Jacob H. Galbreath

Energy harvesting wireless sensors and networked timing synchronization for aircraft structural health monitoring

Energy harvesting, combined with wireless sensors, could greatly improve our ability to monitor and maintain critical structures. This paper reports on the development of an integrated structural health monitoring and reporting (SHMR) system for use on Navy aircraft. Our goal was to develop and test a versatile, fully programmable SHMR system, designed to synchronize and record data from a range of wireless and hard wired sensor networks. Wireless sensors included strain gauges, accelerometers, and thermocouples. Hard-wired sensors included gyroscopes, accelerometers, and magnetometers. Data from an embedded Global Positioning System (GPS) provided position, velocity, and precise timing information.
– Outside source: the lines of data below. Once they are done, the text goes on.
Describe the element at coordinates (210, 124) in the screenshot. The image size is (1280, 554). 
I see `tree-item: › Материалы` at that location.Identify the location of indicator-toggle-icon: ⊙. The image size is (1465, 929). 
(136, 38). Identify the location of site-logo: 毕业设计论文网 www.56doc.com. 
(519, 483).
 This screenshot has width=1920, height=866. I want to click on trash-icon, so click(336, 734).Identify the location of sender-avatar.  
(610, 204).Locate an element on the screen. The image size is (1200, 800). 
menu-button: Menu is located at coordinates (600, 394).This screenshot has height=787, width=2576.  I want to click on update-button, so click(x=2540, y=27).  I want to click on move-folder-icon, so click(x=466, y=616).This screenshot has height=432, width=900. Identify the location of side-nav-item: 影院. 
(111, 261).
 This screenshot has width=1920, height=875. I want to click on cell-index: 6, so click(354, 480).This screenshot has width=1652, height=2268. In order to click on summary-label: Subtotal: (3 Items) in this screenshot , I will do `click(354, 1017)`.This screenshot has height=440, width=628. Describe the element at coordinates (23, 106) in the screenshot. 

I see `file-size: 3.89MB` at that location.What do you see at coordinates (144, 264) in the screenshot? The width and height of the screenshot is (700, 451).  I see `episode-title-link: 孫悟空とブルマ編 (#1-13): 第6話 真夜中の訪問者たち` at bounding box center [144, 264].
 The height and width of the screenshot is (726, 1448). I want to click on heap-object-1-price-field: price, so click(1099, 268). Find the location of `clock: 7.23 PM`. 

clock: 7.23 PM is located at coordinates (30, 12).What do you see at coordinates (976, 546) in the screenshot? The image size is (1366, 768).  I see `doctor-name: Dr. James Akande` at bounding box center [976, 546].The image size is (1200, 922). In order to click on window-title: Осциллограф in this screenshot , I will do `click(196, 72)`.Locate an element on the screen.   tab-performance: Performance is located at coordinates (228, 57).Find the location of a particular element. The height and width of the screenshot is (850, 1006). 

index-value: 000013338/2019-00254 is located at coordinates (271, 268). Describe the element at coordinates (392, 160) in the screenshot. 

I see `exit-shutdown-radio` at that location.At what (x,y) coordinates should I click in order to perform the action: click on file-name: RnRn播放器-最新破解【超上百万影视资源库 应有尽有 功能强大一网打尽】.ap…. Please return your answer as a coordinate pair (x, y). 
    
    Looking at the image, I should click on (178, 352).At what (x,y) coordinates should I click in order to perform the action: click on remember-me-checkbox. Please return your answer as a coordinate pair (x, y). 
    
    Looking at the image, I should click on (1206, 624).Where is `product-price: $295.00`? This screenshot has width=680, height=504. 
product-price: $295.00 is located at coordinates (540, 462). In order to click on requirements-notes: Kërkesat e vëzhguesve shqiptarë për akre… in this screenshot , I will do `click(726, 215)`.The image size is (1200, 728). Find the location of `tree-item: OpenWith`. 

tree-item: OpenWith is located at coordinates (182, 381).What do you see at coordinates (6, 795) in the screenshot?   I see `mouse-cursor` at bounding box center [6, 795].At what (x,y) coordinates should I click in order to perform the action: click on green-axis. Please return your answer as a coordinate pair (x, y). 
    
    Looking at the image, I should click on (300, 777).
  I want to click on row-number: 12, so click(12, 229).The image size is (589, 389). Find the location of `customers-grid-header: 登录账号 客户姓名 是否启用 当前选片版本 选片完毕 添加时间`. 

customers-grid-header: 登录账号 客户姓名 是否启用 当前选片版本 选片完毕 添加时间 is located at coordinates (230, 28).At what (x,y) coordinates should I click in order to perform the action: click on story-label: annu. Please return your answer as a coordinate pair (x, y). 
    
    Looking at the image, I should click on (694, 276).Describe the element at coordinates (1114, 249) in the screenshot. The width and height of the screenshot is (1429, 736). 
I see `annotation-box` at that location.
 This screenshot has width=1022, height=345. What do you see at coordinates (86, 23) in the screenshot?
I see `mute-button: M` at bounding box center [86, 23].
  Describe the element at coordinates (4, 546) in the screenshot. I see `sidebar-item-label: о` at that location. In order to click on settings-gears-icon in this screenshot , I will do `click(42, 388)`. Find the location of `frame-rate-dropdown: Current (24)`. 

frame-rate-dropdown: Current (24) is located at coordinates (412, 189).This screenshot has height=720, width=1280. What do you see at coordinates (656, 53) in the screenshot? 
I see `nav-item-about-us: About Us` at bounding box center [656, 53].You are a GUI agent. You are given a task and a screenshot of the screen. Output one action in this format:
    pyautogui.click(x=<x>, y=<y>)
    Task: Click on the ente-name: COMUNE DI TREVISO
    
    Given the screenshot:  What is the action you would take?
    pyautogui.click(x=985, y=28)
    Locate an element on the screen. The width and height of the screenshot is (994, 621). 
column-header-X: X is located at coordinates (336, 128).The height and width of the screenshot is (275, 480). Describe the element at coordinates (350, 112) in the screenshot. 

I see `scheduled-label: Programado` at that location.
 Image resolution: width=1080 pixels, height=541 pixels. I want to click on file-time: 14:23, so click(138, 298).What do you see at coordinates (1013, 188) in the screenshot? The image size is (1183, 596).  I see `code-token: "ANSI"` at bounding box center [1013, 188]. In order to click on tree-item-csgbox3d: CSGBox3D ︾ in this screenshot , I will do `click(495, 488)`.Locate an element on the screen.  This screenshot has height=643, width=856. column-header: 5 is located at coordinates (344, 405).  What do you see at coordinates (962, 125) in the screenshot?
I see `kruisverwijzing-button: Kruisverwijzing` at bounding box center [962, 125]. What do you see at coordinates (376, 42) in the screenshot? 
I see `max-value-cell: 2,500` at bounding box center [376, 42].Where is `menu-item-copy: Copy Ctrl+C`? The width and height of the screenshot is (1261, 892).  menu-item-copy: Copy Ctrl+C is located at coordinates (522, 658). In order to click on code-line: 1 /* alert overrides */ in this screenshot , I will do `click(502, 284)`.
Frequency Agile Wireless Sensor Networks

Our goal was to demonstrate a wireless communications system capable of simultaneous, high speed data communications from a variety of sensors. We have previously reported on the design and application of 2 KHz data logging transceiver nodes, however, only one node may stream data at a time, since all nodes on the network use the same communications frequency. To overcome these limitations, second generation data logging transceivers were developed with software programmable radio frequency (RF) communications. Each node contains on-board memory (2 Mbytes), sensor excitation, instrumentation amplifiers with programmable gains & offsets, multiplexer, 16 bit A/D converter, microcontroller, and frequency agile, bi-directional, frequency shift keyed (FSK) RF serial data link. These systems are capable of continuous data transmission from 26 distinct nodes (902-928 MHz band, 75 kbaud). The system was demonstrated in a compelling structural monitoring application. The National Parks Service requested a means for continual monitoring and recording of sensor data from the Liberty Bell during a move to a new location (Philadelphia, October 2003). Three distinct, frequency agile, wireless sensing nodes were used to detect visible crack shear/opening micromotions, triaxial accelerations, and hairline crack tip strains. The wireless sensors proved to be useful in protecting the Liberty Bell.